But we ought to thank God always for you, brothers and sisters loved by the Lord, because God chose you from the beginning for salvation through sanctification by the Spirit and faith in the truth. He called you to this salvation through our gospel, so that you may possess the glory of our Lord Jesus Christ. (2 Thes. 2:13-14 NET)

We are in an incredibly tense American presidential race. Many have commented that it is the worst that we have seen during our lifetimes, and I would echo these thoughts. Also, as America is the most powerful nation on earth the whole populace of the world is caught up in the drama and nastiness of it.

Much of this I believe to be no more than political hype – both sides threatening that if the other candidate is elected the world will [practically, in their words] come to an end. Yet it has upset people around the world.

We can learn something from what Paul wrote in these verses of 2 Thessalonians. After describing the rise and ultimate downfall of the Antichrist, which will happen during the worst days on planet earth, Paul gives reasons why we can be grateful. He began to section with an intent to comfort us, not to upset us (2 Thes. 2:1-2) and he returns in these verses to accomplish that goal.

My friends, do not miss the peace and joy of Christ in dark and tense times. Jesus spoke of peace and joy that no one could take from a Christian (John 16:22) and this is the peace and joy we need to have.

Why can we be grateful in dark times? What does this passage teach us?

We can be grateful because we are assured by the love of God. He called us “brothers and sisters loved by the Lord” (2:13). Let us not despair because God loves us and His faithful love will secure our forgiveness and our salvation. No matter what happens on this earth, we should always remember that the Father affectionately remembers us. Sometimes we can see the trace of prophecy in current historical or political developments, but not always. When we cannot clearly see how God’s program of redemption is working out, we still trust in His love.

We can be grateful because God is at work in our lives. This is another cause of gratitude, that God’s love is experienced through the sanctifying work in our hearts of the Holy Spirit. The Spirit takes the truth of God’s Word and matures us and works in us to make us better people. During tumultuous times we can measure how mature we are by how our hearts are reacting. Are we afraid? Then we need to trust God more. Are we angry and vindictive? Then we need to embrace and share grace more.

We can be grateful because we are promised glory. Our citizenship is not in this world. We are just passing through this life. Our eternal home is with God in heaven where we shall share in His glory through the redemption we have in Christ. We should be responsible to do our duty here on earth, to make this world a better place. But our affections and expectations are ultimately invested in the eternal kingdom of God. “Conducting out lives in holiness and godliness, while waiting for and hastening the day of God,” as Peter wrote:

Now, dear friends, do not let this one thing escape your notice, that a single day is like a thousand years with the Lord and a thousand years are like a single day. The Lord is not slow concerning his promise, as some regard slowness, but is being patient toward you, because he does not wish for any to perish but for all to come to repentance. But the day of the Lord will come like a thief; when it comes, the heavens will disappear with a horrific noise, and the celestial bodies will melt away in a blaze, and the earth and every deed done on it will be laid bare. Since all these things are to melt away in this manner, what sort of people must we be, conducting our lives in holiness and godliness, while waiting for and hastening the coming of the day of God? Because of this day, the heavens will be burned up and dissolve, and the celestial bodies will melt away in a blaze! But, according to his promise, we are waiting for new heavens and a new earth, in which righteousness truly resides. (2 Peter 3:8-13)

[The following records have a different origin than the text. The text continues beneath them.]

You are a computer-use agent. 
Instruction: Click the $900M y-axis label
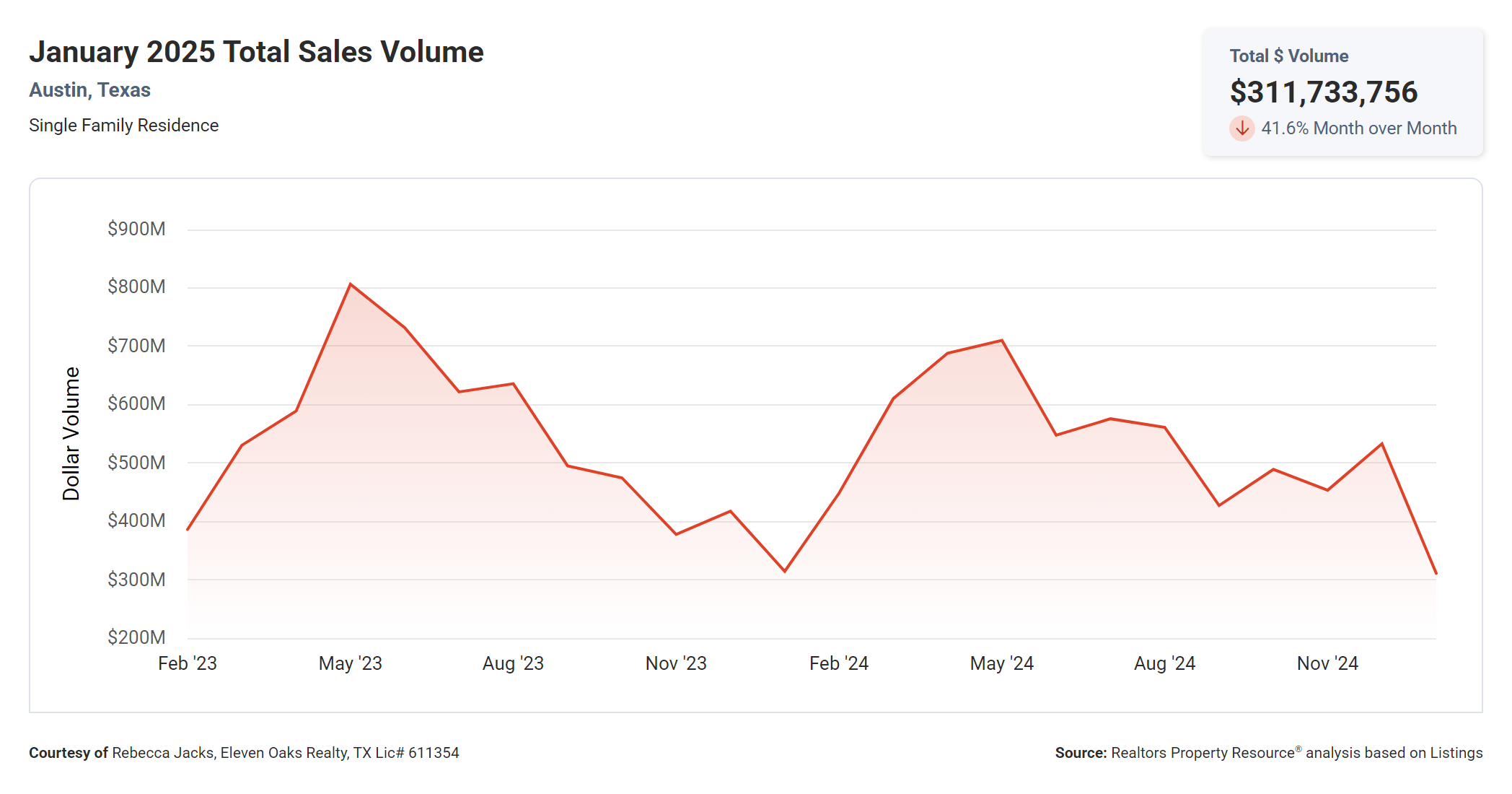click(136, 229)

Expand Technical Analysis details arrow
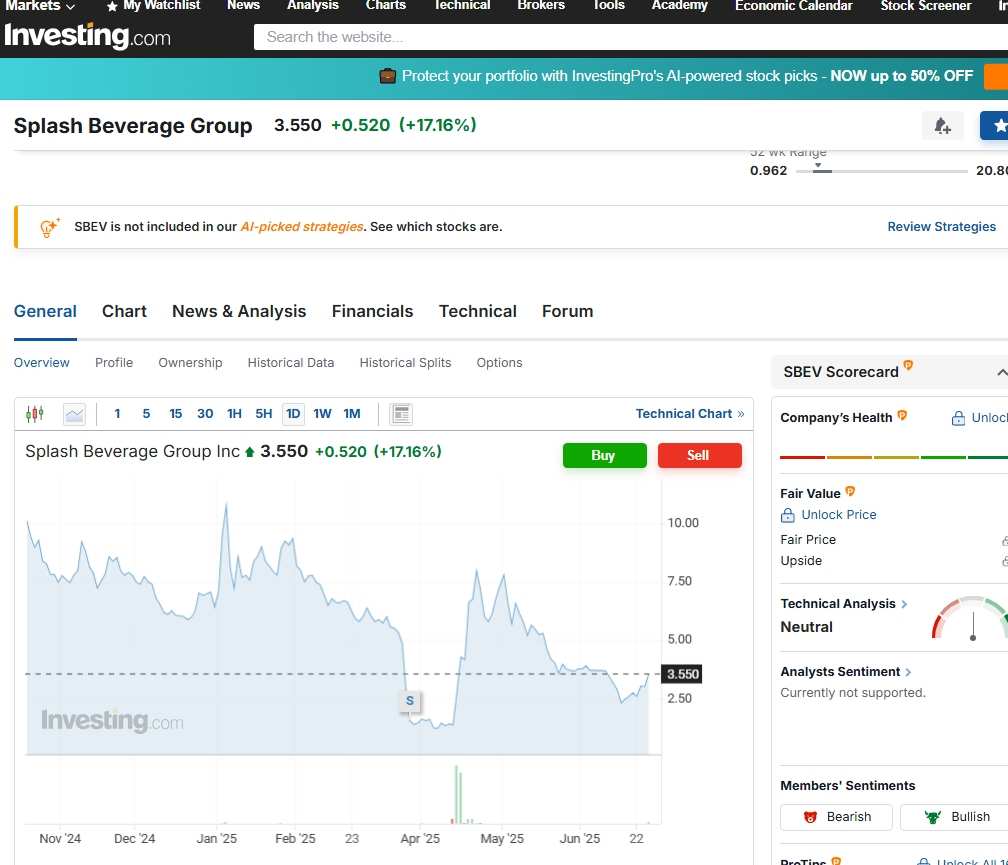tap(904, 604)
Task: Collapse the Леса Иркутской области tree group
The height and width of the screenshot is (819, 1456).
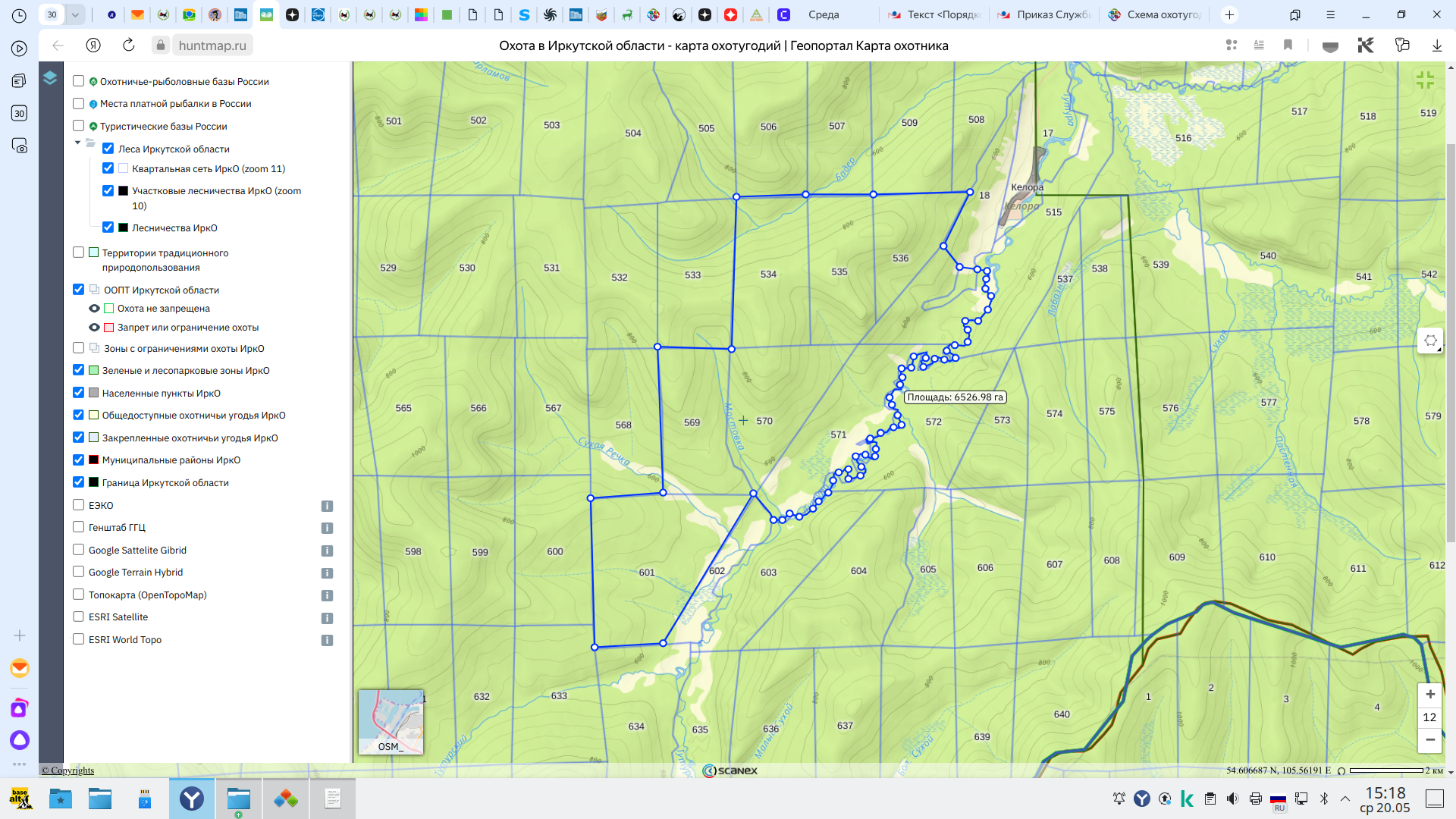Action: tap(77, 143)
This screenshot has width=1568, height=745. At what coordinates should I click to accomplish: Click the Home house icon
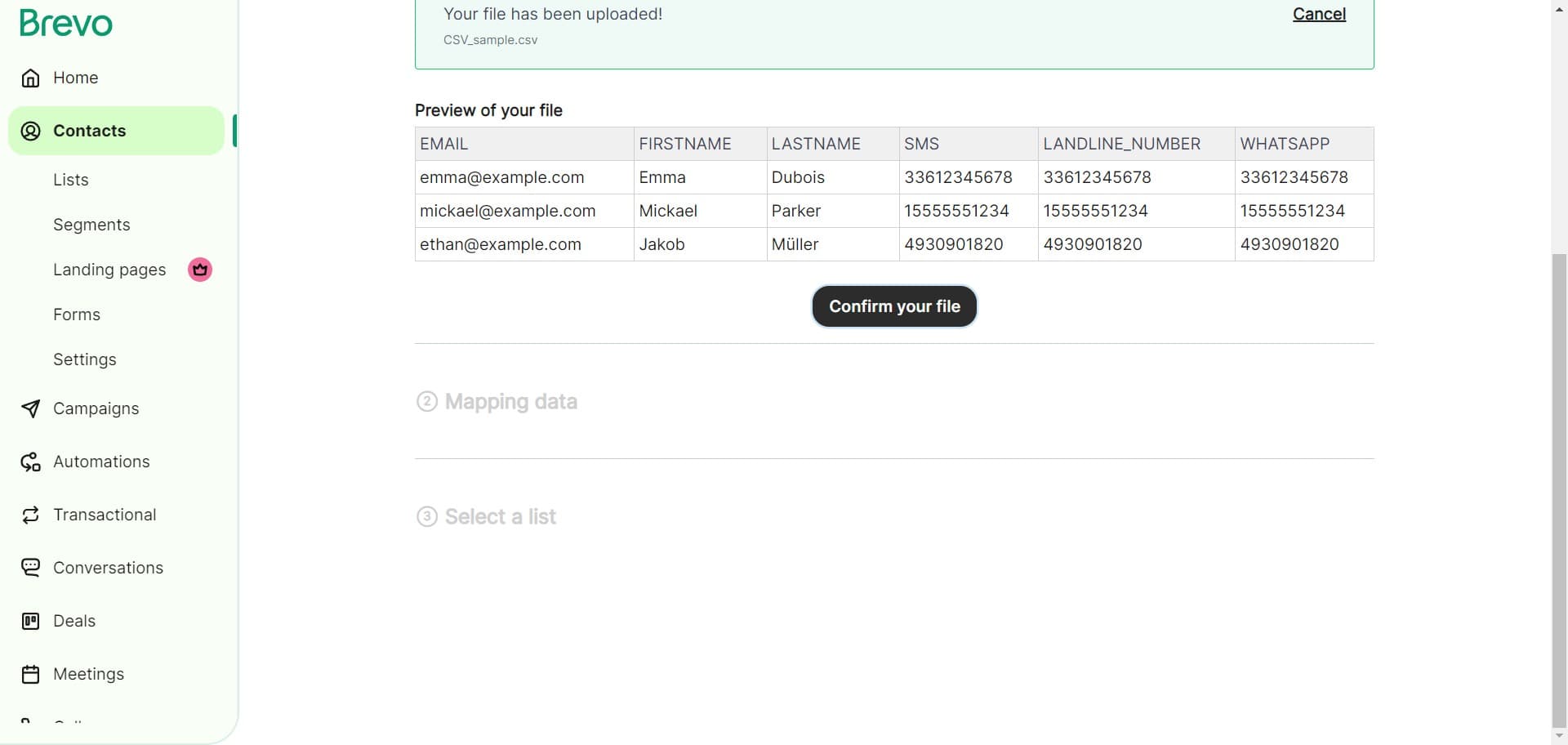[30, 78]
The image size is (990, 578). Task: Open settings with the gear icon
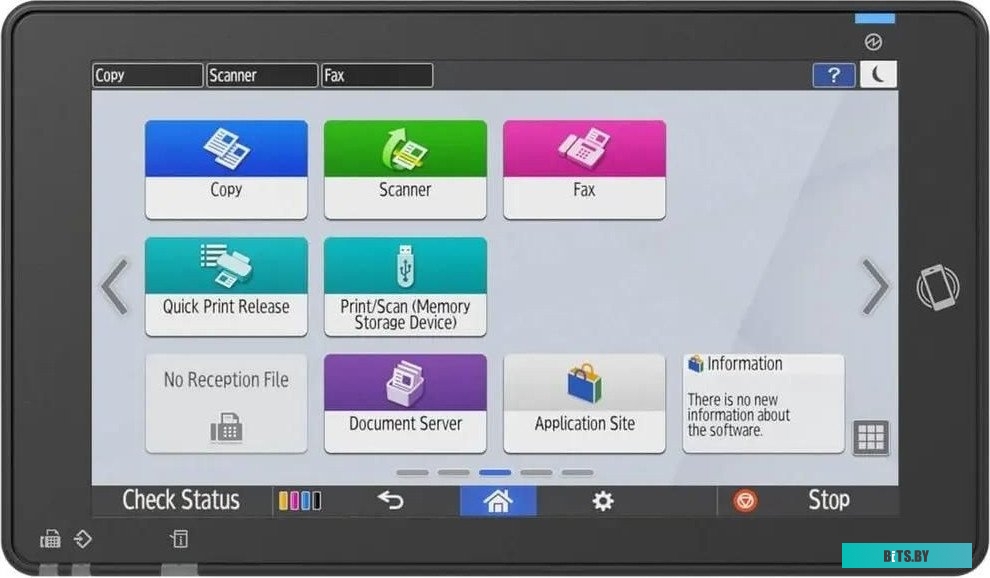point(603,500)
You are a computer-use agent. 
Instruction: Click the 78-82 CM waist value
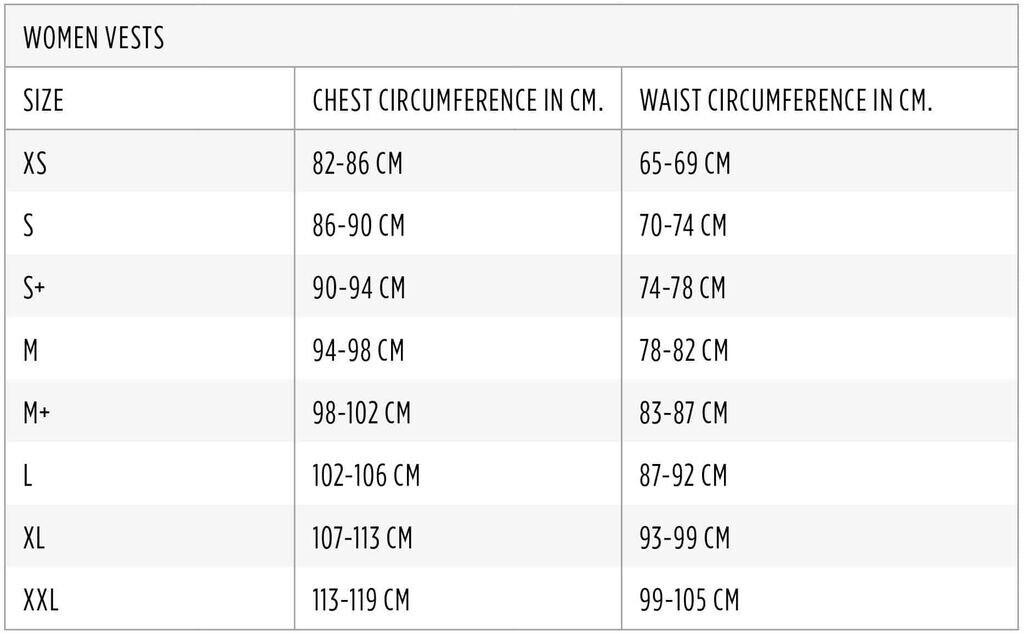[x=684, y=351]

Christians do not panic like the rest of the world. We live confidently, boldly, and at peace.

2 Thessalonians, Dealing with Difficulties, Second Coming of Christ , , ,

Sons of the Day

October 10th, 2016

Now on the topic of times and seasons, brothers and sisters, you have no need for anything to be written to you. For you know quite well that the day of the Lord will come in the same way as a thief in the night. Now when they are saying, “There is peace and security,” then sudden destruction comes on them, like labor pains on a pregnant woman, and they will surely not escape. But you, brothers and sisters, are not in the darkness for the day to overtake you like a thief would. For you all are sons of the light and sons of the day. We are not of the night nor of the darkness. (1 Thessalonians 5:1-5, NET)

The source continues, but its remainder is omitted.